» Work required
How many lines in the entries below contain the word "footer"? Answer with the number and nothing else.

┄┄┄┄┄┄┄┄┄┄

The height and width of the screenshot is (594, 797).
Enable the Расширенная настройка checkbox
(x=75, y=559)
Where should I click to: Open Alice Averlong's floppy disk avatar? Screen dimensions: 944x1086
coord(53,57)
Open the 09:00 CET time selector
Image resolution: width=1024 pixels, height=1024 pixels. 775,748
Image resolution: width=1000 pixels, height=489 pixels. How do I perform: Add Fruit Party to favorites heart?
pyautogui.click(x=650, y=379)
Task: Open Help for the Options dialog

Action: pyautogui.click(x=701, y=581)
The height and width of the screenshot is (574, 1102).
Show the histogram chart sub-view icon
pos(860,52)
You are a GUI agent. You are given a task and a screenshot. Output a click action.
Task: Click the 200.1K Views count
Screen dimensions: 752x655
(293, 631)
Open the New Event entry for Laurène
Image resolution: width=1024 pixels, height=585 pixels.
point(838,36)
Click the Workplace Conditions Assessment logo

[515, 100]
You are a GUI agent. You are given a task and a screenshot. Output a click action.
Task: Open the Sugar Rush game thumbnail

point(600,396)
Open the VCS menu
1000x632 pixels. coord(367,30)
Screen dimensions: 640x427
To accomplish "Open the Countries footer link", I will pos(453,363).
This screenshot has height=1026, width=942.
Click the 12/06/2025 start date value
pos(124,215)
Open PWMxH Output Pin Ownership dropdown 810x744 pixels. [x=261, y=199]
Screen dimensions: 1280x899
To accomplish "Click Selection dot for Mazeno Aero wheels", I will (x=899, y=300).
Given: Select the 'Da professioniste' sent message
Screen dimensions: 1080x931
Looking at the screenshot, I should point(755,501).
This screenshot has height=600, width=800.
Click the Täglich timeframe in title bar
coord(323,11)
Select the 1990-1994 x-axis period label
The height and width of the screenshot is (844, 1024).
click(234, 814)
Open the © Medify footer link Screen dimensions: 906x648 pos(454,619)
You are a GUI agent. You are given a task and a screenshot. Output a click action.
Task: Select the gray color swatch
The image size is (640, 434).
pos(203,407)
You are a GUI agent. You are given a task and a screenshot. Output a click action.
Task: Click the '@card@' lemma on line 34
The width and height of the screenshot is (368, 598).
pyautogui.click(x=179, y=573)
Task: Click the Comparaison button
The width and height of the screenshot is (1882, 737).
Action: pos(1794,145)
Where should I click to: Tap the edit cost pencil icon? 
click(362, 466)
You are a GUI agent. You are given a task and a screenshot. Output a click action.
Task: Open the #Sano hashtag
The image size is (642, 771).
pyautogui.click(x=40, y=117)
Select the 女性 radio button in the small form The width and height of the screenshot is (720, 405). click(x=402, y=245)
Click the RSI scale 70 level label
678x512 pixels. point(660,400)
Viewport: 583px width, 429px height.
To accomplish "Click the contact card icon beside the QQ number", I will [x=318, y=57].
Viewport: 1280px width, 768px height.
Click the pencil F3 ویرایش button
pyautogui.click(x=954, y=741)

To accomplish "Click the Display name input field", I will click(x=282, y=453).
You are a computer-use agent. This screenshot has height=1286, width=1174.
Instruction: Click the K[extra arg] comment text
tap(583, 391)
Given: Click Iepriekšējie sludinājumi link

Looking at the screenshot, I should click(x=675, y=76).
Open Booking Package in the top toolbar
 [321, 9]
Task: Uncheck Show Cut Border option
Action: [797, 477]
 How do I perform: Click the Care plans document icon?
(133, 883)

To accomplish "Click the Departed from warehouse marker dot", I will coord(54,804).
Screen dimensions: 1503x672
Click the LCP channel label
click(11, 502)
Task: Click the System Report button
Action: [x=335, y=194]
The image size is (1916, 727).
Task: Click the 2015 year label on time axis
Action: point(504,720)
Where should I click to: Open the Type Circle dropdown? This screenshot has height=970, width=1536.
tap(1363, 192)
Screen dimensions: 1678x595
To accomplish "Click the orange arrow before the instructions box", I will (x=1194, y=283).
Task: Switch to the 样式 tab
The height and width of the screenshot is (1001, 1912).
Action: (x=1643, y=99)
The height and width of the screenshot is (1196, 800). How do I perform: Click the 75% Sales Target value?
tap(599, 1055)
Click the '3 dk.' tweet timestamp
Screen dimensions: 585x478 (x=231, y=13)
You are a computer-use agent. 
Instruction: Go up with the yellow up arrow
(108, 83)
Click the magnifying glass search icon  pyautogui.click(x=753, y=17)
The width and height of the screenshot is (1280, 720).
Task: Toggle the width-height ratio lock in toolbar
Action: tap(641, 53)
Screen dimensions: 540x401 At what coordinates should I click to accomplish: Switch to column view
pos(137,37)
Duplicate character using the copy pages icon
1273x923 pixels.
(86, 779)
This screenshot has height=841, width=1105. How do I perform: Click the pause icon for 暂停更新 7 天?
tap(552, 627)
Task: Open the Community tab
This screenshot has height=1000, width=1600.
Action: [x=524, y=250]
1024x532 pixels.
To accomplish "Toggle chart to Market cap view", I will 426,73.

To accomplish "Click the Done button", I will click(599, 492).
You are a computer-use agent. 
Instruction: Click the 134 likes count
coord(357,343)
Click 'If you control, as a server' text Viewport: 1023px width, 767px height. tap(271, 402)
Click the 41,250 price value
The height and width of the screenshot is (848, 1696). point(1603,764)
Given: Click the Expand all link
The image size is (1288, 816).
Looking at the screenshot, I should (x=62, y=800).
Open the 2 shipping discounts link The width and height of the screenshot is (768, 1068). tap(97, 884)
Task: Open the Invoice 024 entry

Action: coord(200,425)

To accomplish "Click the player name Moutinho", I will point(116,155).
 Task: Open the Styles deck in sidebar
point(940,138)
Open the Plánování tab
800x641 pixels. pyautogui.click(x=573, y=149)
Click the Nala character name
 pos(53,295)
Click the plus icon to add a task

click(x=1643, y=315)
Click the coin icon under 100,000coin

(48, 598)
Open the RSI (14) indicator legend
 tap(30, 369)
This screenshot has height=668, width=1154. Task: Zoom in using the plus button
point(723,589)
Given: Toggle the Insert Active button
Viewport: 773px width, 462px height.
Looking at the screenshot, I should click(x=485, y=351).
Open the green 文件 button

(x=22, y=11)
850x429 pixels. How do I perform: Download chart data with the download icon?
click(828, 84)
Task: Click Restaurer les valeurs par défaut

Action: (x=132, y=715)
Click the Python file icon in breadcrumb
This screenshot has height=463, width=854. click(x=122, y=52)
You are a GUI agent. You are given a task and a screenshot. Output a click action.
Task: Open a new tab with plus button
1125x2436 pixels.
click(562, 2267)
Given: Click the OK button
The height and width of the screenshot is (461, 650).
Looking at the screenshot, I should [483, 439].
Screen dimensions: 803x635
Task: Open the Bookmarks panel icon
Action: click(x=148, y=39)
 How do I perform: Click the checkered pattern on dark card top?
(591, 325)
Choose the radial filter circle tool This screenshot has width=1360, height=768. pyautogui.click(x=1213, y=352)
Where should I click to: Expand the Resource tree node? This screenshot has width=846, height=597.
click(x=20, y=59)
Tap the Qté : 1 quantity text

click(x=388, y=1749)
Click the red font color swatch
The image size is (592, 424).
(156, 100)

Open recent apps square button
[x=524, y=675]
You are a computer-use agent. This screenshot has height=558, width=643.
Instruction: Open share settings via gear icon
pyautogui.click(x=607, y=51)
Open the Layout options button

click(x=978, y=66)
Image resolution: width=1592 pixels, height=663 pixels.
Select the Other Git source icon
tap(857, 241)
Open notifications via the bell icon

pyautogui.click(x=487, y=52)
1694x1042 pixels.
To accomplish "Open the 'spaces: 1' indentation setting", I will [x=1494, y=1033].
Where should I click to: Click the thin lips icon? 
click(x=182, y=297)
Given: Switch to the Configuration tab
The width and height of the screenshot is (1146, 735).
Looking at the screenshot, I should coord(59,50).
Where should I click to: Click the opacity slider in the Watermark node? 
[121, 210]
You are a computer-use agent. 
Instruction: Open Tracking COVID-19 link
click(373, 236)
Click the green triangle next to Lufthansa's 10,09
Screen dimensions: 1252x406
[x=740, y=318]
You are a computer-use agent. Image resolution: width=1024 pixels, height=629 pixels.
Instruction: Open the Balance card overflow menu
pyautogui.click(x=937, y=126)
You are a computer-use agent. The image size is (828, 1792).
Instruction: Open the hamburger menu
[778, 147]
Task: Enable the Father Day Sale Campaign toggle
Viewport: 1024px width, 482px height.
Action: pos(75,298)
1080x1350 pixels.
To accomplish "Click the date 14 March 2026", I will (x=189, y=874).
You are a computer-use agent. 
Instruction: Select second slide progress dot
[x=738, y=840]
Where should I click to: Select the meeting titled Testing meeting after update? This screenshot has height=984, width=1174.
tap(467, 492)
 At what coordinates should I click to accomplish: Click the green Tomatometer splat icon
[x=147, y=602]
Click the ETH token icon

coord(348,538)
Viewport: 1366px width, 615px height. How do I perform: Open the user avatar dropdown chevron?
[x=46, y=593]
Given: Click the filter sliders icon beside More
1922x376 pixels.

┄┄┄┄┄┄┄┄┄┄

» Completed exercise
2